I'd like every line in the following listing that holds "title" copied.

→ **DATA PROVIDED**:
----
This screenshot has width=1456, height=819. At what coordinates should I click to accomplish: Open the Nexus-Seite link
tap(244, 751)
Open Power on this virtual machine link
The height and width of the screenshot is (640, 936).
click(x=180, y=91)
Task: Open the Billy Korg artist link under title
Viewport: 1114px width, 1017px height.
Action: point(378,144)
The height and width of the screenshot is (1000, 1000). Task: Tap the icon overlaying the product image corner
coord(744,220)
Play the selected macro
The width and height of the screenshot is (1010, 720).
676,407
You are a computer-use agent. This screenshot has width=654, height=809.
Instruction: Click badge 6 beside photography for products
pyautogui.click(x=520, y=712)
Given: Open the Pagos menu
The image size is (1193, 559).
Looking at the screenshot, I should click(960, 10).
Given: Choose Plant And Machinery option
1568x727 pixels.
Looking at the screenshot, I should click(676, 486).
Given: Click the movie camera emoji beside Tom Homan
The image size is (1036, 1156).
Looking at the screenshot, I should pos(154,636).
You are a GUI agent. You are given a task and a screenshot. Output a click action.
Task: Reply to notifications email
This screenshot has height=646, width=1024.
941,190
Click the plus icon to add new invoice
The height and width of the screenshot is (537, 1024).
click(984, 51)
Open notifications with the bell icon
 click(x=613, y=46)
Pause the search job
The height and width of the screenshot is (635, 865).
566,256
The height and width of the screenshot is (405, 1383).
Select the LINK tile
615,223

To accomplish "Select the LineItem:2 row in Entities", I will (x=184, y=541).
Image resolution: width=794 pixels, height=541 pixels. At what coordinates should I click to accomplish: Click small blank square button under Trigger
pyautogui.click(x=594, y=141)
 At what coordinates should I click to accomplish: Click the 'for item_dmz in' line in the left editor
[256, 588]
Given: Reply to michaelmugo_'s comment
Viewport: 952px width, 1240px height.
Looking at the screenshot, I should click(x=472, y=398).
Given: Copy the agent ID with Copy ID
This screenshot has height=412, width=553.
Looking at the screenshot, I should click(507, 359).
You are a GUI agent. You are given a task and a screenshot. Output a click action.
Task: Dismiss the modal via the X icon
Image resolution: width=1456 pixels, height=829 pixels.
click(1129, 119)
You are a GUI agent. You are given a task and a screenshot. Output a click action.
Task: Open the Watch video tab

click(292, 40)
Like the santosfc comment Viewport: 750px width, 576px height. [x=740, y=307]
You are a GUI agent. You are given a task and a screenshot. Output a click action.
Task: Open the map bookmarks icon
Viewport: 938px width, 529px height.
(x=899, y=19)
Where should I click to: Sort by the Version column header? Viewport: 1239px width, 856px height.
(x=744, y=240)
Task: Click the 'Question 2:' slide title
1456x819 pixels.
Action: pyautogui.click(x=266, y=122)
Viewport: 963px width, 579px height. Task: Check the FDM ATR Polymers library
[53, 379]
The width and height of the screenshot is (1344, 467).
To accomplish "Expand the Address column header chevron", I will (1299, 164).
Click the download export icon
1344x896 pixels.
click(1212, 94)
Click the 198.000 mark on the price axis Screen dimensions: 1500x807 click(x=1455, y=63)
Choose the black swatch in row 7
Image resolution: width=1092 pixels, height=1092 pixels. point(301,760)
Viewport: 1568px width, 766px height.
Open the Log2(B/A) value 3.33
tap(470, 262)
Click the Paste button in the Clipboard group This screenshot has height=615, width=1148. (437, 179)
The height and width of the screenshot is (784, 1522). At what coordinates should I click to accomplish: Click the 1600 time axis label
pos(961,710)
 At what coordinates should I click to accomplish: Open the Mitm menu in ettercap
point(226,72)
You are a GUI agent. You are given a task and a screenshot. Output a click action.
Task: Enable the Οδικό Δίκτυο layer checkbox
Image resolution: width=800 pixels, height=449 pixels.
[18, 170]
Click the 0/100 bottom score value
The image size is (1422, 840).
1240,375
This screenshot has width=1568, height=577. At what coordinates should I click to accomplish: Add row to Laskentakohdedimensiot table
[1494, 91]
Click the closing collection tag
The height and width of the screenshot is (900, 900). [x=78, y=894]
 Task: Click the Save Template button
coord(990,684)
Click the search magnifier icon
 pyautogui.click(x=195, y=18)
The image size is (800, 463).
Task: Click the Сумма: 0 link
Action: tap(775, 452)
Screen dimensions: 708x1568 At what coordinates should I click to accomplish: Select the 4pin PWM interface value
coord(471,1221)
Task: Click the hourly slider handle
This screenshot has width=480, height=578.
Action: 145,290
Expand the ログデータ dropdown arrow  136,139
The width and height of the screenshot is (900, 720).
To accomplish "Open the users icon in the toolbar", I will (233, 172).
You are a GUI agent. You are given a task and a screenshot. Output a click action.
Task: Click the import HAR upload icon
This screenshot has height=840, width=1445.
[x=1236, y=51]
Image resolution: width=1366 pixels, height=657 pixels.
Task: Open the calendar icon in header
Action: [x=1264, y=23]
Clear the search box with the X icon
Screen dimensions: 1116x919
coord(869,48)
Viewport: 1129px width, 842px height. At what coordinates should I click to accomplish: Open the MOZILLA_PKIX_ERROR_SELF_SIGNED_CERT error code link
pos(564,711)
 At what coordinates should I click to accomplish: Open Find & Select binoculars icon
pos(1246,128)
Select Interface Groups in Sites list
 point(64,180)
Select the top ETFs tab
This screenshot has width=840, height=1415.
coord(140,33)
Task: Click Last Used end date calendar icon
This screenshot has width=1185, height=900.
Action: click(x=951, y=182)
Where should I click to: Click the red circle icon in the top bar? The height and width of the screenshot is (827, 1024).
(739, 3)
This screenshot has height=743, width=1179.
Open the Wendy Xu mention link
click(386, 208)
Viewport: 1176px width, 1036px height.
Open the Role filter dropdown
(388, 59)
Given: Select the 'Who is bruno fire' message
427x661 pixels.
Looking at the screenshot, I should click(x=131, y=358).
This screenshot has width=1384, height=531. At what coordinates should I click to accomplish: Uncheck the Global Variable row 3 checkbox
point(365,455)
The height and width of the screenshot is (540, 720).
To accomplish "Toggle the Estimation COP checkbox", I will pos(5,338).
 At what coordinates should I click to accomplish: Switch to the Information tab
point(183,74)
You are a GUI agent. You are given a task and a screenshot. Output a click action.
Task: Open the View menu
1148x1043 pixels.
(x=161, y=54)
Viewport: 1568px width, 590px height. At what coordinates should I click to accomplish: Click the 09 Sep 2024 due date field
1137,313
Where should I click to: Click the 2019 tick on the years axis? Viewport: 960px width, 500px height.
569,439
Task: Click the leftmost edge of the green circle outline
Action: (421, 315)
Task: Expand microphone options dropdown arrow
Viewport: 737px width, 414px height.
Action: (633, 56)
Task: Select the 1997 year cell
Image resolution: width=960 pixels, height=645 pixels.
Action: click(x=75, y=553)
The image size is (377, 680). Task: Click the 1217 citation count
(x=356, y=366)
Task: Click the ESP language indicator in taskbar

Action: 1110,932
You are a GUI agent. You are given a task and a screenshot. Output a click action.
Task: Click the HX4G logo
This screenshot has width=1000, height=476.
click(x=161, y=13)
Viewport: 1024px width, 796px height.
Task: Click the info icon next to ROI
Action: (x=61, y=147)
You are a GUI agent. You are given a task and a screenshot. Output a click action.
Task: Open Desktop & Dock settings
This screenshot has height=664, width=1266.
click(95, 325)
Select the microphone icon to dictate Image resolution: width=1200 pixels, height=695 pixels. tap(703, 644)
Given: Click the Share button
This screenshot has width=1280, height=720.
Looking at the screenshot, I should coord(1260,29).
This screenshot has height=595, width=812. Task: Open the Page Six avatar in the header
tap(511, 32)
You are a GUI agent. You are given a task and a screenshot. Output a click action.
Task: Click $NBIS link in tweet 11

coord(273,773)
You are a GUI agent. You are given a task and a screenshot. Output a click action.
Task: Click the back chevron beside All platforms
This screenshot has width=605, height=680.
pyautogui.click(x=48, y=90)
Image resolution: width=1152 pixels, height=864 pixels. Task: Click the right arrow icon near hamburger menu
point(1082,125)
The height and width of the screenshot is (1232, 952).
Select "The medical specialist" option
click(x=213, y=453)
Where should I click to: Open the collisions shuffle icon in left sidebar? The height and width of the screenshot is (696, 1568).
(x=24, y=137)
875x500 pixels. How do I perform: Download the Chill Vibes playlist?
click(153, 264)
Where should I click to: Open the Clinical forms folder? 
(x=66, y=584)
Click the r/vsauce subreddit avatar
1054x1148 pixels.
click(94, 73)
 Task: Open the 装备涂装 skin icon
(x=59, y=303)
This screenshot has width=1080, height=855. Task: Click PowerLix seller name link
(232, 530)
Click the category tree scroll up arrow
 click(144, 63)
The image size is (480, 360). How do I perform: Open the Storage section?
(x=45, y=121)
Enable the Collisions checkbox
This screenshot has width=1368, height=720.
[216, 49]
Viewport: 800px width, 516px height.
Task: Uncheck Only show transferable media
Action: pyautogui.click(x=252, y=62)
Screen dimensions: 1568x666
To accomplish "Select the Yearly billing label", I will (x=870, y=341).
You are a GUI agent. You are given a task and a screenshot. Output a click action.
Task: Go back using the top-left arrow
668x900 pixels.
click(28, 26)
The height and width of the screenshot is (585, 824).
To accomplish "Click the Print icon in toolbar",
----
→ **ANSWER**:
Task: Open the Billy Korg artist link under title
Task: Click the 'Question 2:' slide title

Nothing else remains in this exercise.